## start GIVEN PASSAGE

Robert E. Woolmington of
  Witten, Woolmington & Campbell, P.C., Manchester Center, for
  Plaintiff-Appellee.
 
Allan R. Keyes and James B. Anderson
  of Ryan, Smith & Carbine, Ltd., Rutland, for
  Defendants-Appellants.
 

 
PRESENT:  Reiber, C.J., Dooley, Skoglund, Burgess and
Robinson, JJ.
 
 
¶ 1.            
REIBER, C.J.   This is a dispute over title to an old
railroad bed adjacent to  defendants’ property
that plaintiff purchased with the goal of creating a public recreational trail.
 Defendants challenge the trial court’s determination that plaintiff
acquired a valid fee simple interest in the property, asserting that title
either reverted to them when the railroad abandoned the line or vested in them
through adverse possession.  We affirm. 
¶ 2.

## end GIVEN PASSAGE
## start DATASET EXCERPT

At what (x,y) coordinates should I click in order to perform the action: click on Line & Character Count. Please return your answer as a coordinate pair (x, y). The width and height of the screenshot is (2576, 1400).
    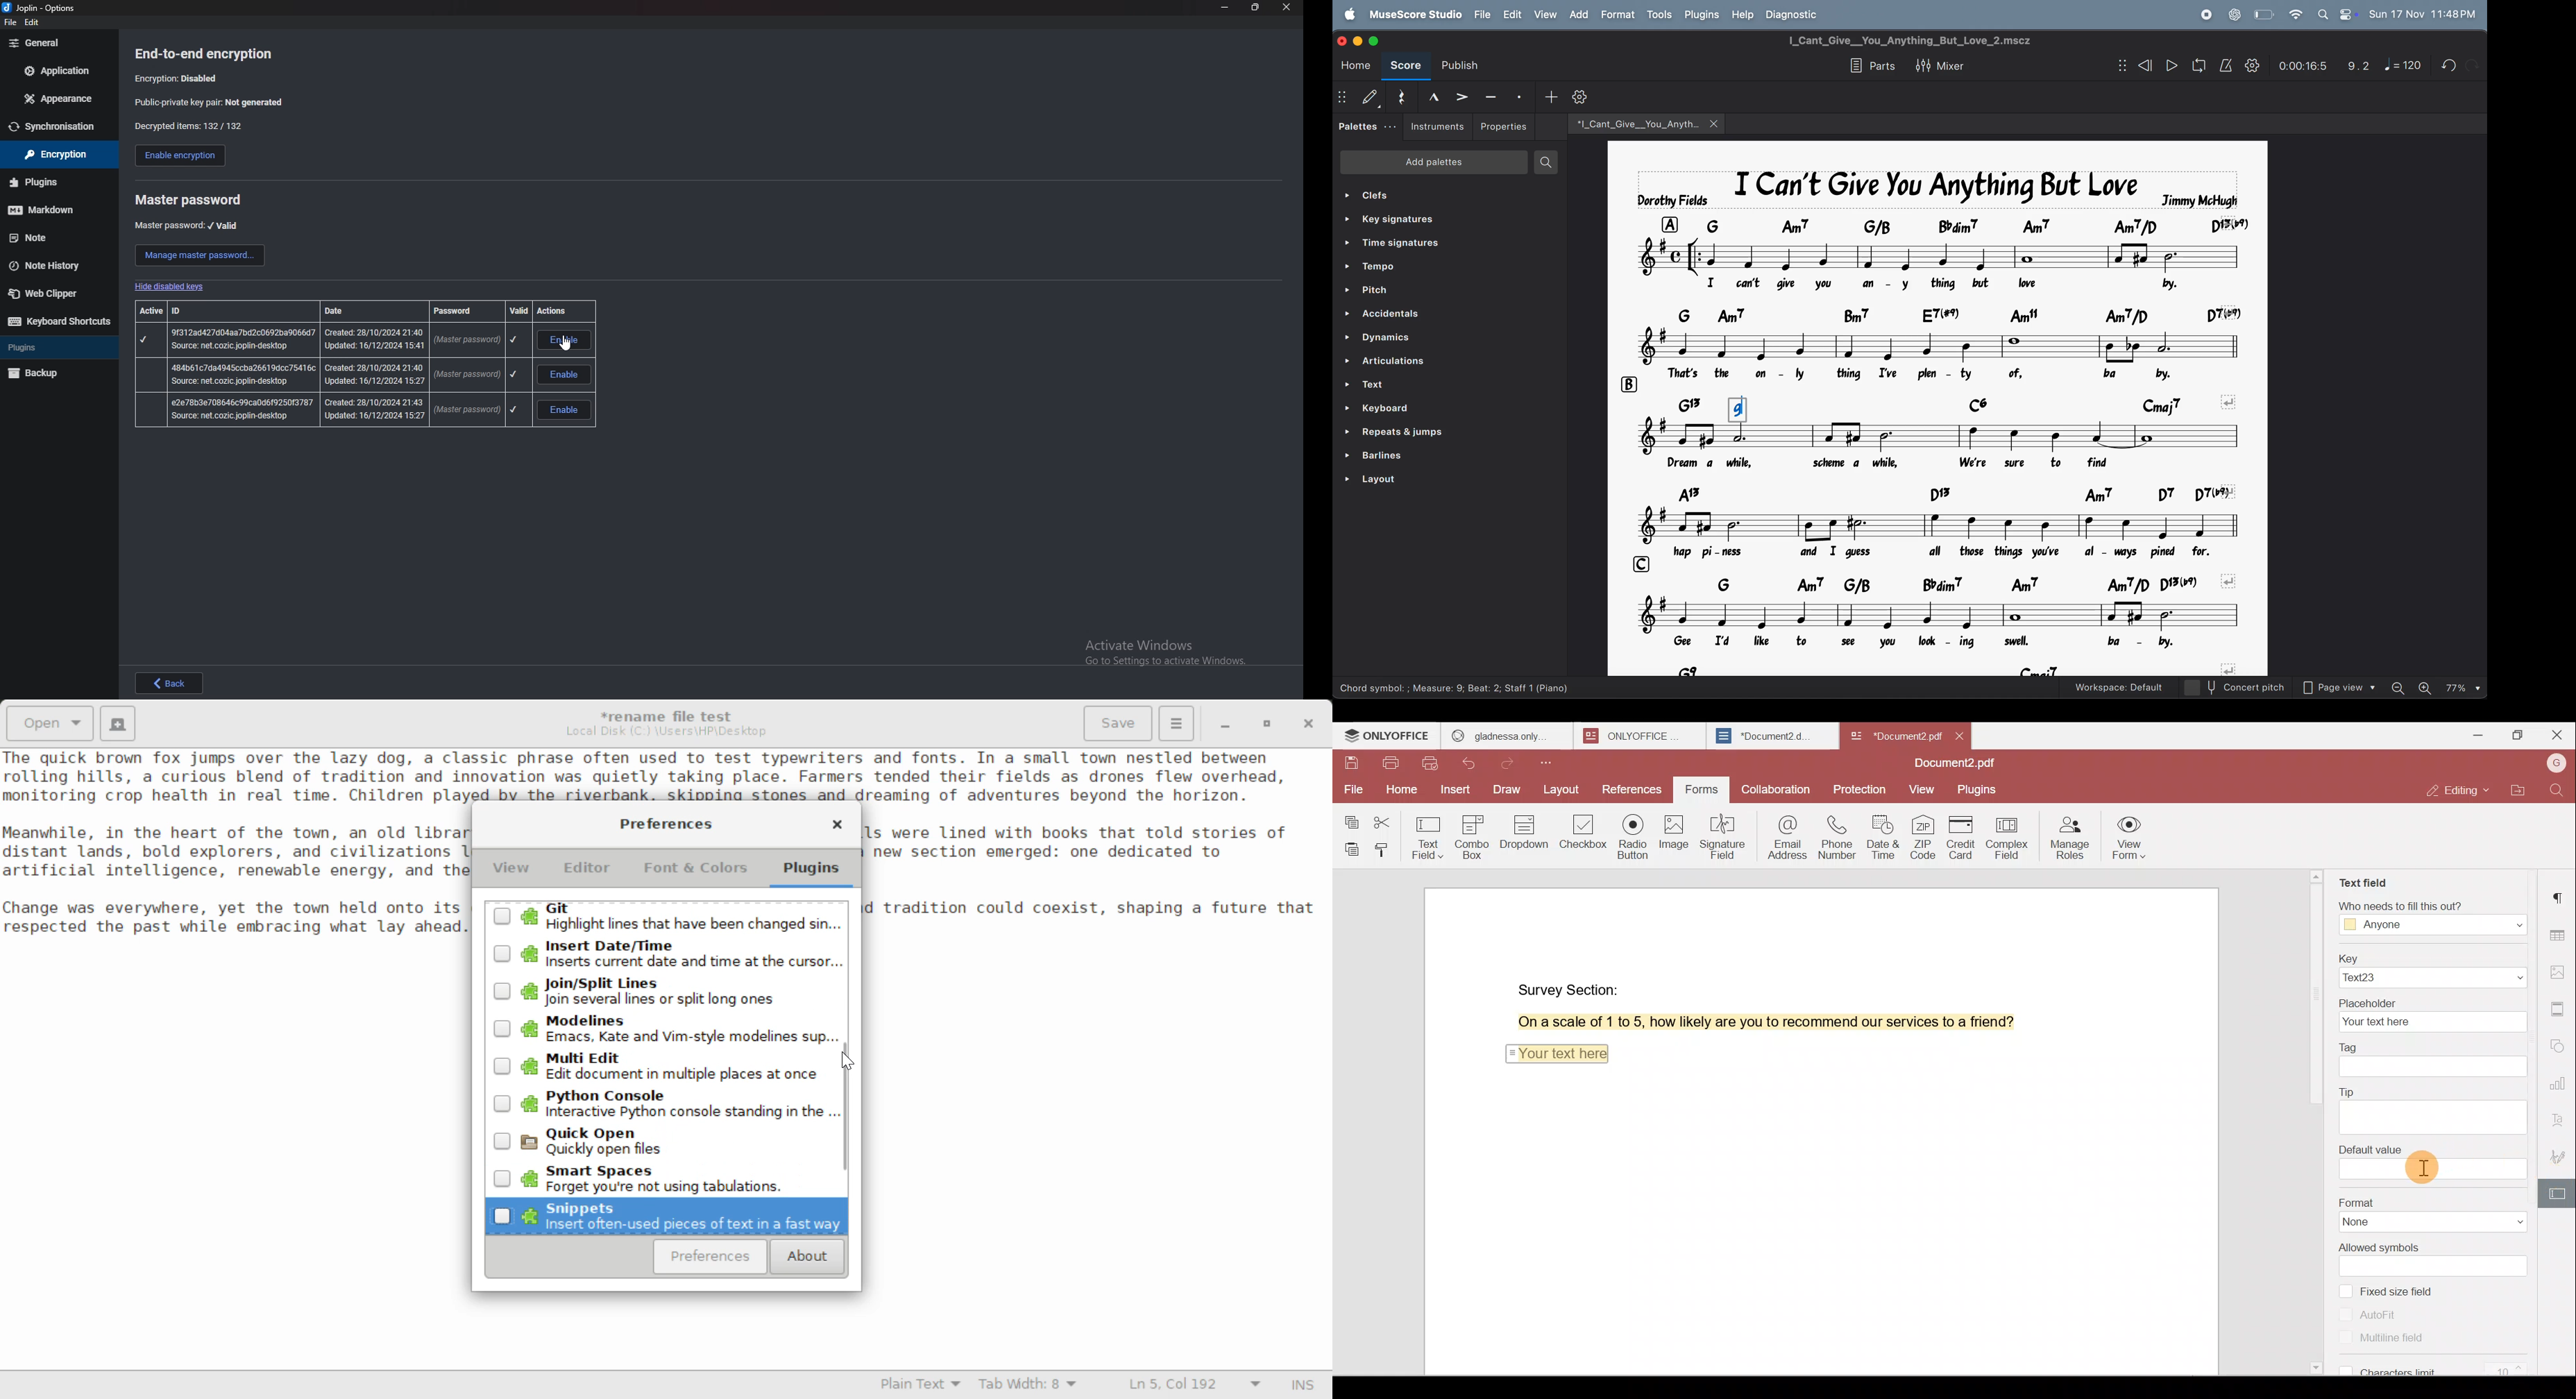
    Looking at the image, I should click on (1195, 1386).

## end DATASET EXCERPT

• **TASKS AND EXERCISES**
- a) Return the part of the court opinion from "Robert E. Woolmington" to "Robinson, JJ.".
- b) Write the next part of the court opinion on the railroad bed title dispute, picking up right after its last line.

• **RESPONSES IN ORDER**
- a)
Robert E. Woolmington of
  Witten, Woolmington & Campbell, P.C., Manchester Center, for
  Plaintiff-Appellee.
 
Allan R. Keyes and James B. Anderson
  of Ryan, Smith & Carbine, Ltd., Rutland, for
  Defendants-Appellants.
 

 
PRESENT:  Reiber, C.J., Dooley, Skoglund, Burgess and
Robinson, JJ.

- b)
The background to this dispute may be succinctly summarized; additional
material facts will be set forth in the discussion which follows.  The
property in question, located in the Town of Manchester, consists of a strip of
land approximately fifty to eighty-two feet wide, comprised of several
adjoining parcels conveyed by three separate warranty deeds in December 1902
from defendants’ predecessors-in-interest to the Manchester, Dorset &
Granville Railroad Company (MD&G).  MD&G was incorporated in June
1902, tracks were laid in 1903, and the railroad began operating in 1904,
chiefly for the transportation of marble.  In 1913, the Vermont Marble
Company acquired MD&G’s stock.  Railroad operations were suspended in
1918, revived briefly in 1924, and ceased altogether in 1934, when the tracks
were removed from the railroad bed.  Two years later, MD&G conveyed
all of its remaining assets to Vermont Marble, and filed articles of
dissolution.  In 1992, Vermont Marble merged with OMYA, Inc., which became
title holder of the railroad bed property.  In 2009, plaintiff Old
Railroad Bed, LLC purchased the property from OMYA for $39,614, for the purpose
of creating a public recreational trail.  
¶ 3.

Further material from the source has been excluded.